Based on this new evidence, it called ‘seismic’ Nigeria
filed fraud challenges against P&1D but the company has failed to respond
to the charges.
“It is increasingly clear that this was a highly
orchestrated scam, involving a cover-up by ministers at the highest levels of
office in the previous administration,” says a spokesperson for the attorney
general.
“These officials, who were entrusted to safeguard the future
and assets of Nigeria, knowingly entered into the sham GSPA, and deliberately
failed to defend the Federation in the ensuing arbitral proceedings,” the
statement said.
The statement further said that P&ID’s lawyers have not
been able to prove that it legitimately, and lawfully, secured a 20-year
contract worth hundreds of millions of Naira.

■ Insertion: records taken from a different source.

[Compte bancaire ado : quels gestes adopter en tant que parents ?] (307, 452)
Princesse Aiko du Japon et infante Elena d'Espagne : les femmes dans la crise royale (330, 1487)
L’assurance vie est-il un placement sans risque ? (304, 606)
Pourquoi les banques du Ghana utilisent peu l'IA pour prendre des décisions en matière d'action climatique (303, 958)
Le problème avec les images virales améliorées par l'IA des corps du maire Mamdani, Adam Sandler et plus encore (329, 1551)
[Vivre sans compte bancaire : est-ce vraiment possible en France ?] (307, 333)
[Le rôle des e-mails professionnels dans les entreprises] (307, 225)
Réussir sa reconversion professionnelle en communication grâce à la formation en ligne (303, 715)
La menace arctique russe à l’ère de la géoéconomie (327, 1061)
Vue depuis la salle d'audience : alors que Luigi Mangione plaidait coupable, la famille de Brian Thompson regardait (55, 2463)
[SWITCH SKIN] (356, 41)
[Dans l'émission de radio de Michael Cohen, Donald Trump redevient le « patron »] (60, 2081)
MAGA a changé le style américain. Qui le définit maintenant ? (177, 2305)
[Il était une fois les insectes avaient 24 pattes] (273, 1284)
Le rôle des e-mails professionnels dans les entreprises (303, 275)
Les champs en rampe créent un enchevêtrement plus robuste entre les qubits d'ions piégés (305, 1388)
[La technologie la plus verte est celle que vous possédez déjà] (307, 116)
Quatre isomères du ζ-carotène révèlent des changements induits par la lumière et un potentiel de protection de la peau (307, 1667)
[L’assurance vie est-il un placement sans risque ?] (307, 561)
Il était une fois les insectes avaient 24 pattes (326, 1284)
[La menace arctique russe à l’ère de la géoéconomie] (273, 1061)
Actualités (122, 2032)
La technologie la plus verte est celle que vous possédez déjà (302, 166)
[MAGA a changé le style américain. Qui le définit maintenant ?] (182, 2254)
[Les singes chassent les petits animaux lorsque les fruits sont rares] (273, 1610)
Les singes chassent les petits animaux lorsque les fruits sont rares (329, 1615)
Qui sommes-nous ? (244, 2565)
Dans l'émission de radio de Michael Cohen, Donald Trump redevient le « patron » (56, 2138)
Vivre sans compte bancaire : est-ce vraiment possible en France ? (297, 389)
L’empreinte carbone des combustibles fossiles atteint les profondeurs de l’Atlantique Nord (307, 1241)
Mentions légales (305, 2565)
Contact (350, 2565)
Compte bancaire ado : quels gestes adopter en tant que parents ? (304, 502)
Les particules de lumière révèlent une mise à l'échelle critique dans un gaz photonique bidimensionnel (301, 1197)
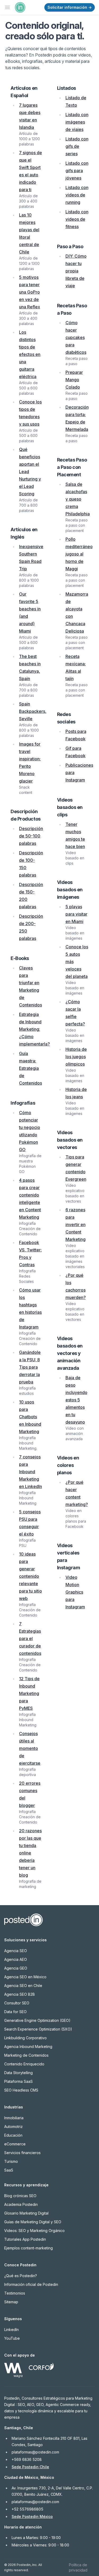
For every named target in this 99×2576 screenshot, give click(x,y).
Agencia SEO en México (25, 1977)
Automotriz (13, 2126)
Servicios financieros (22, 2152)
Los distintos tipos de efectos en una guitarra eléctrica (29, 354)
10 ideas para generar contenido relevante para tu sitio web (30, 1576)
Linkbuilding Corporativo (25, 2038)
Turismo (11, 2161)
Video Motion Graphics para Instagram (75, 1592)
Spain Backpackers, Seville (32, 711)
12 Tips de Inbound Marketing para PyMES (29, 1693)
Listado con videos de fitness (76, 219)
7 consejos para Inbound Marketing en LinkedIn (30, 1471)
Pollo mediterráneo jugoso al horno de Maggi (79, 553)
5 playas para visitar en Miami (76, 914)
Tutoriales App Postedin (25, 2239)
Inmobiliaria (13, 2118)
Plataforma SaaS (18, 2081)
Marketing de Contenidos (26, 2055)
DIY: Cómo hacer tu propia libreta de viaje (76, 270)
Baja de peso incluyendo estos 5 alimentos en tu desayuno (76, 1400)
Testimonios (14, 2293)
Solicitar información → (70, 7)
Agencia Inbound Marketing (28, 2046)
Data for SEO (15, 2011)
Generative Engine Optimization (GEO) (37, 2020)
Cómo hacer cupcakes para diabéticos (75, 337)
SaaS (8, 2170)
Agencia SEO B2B (19, 1994)
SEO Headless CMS (21, 2090)
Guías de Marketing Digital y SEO (32, 2222)
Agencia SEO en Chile (23, 1985)
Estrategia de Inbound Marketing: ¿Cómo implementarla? (34, 1029)
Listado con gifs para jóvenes (76, 171)
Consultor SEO (16, 2003)
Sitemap (11, 2302)
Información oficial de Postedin (31, 2284)
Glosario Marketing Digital (26, 2213)
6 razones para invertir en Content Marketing (75, 1224)
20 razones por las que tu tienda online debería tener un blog (30, 1853)
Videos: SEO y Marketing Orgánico (34, 2230)
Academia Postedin (21, 2204)
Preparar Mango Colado (74, 380)
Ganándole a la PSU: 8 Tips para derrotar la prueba (30, 1367)
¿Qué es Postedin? (20, 2275)
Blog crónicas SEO (20, 2195)
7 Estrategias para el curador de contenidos (30, 1638)
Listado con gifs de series (76, 146)
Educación (13, 2135)
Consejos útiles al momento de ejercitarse (29, 1748)
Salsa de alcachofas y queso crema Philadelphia (77, 499)
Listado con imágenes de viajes (76, 122)
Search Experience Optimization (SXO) (38, 2029)
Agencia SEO (15, 1950)
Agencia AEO (15, 1959)
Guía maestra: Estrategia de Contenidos (30, 1068)
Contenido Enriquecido (24, 2064)
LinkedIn (11, 2329)
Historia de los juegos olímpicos (76, 1057)
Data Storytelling (18, 2072)
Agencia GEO (15, 1968)
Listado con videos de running (76, 195)
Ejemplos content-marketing (28, 2248)
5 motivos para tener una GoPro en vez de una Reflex (29, 292)
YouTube (12, 2338)
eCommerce (15, 2144)
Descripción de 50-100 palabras (31, 836)
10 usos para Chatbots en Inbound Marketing (30, 1416)
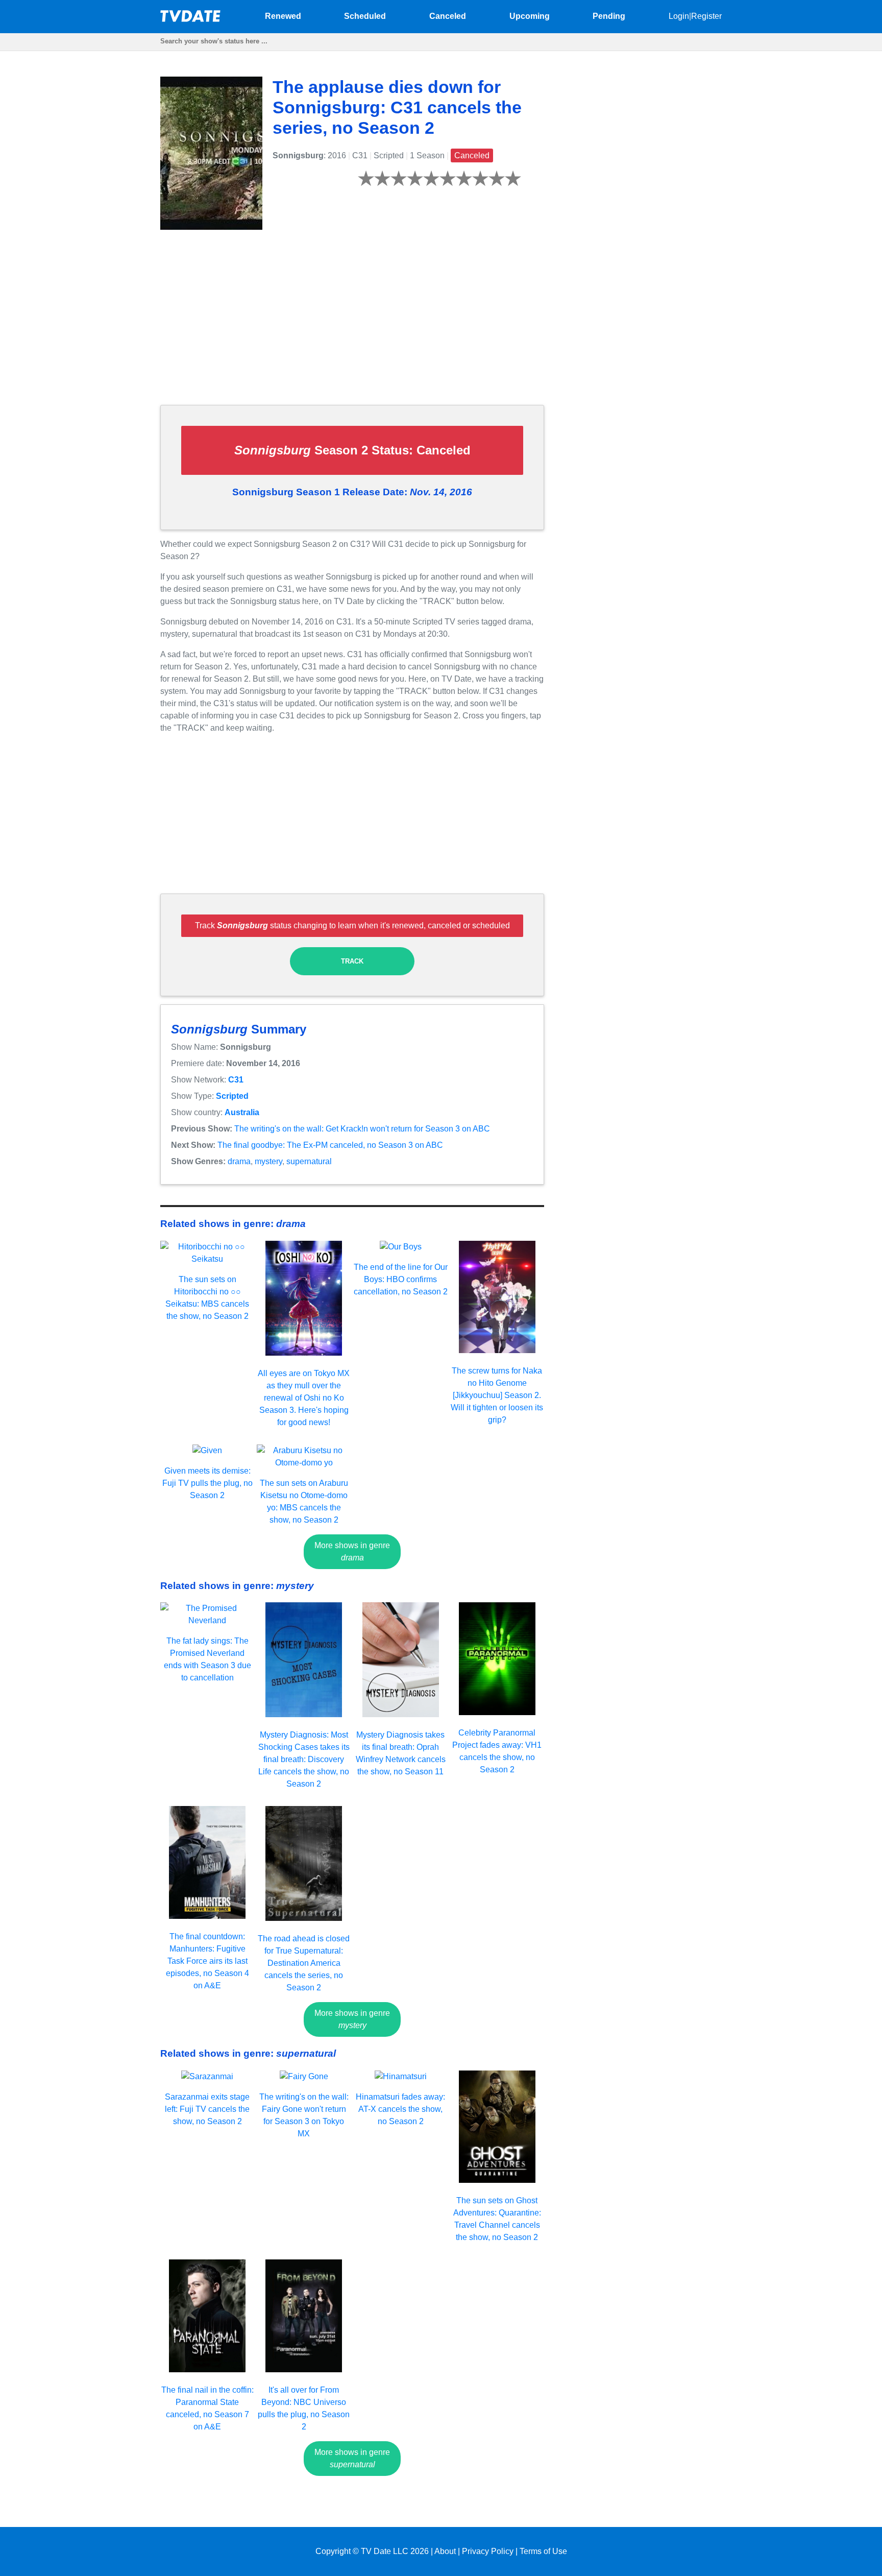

“The company has yet to even demonstrate that they had the
credentials in the first place to carry out such a complex arrangement, nor
provide any evidence of tangible investment or land-holding.
“The award in question, which amounts to over eight times
Nigeria’s national health budget, could be used for far more important, and
genuine, public issues at the current time.
“Nigeria simply cannot afford to have our future threatened
by a sham company that is not even capable of answering to the concrete
evidence of fraud levelled against them.”
With a depleted excess crude account and low returns from
even lower crude oil prices, Nigeria does not even have the capacity to pay the
judgement debt.
Nigeria’s International assets, oil cargoes, P&ID were
supposed to be seized, if Nigeria lost the appeal.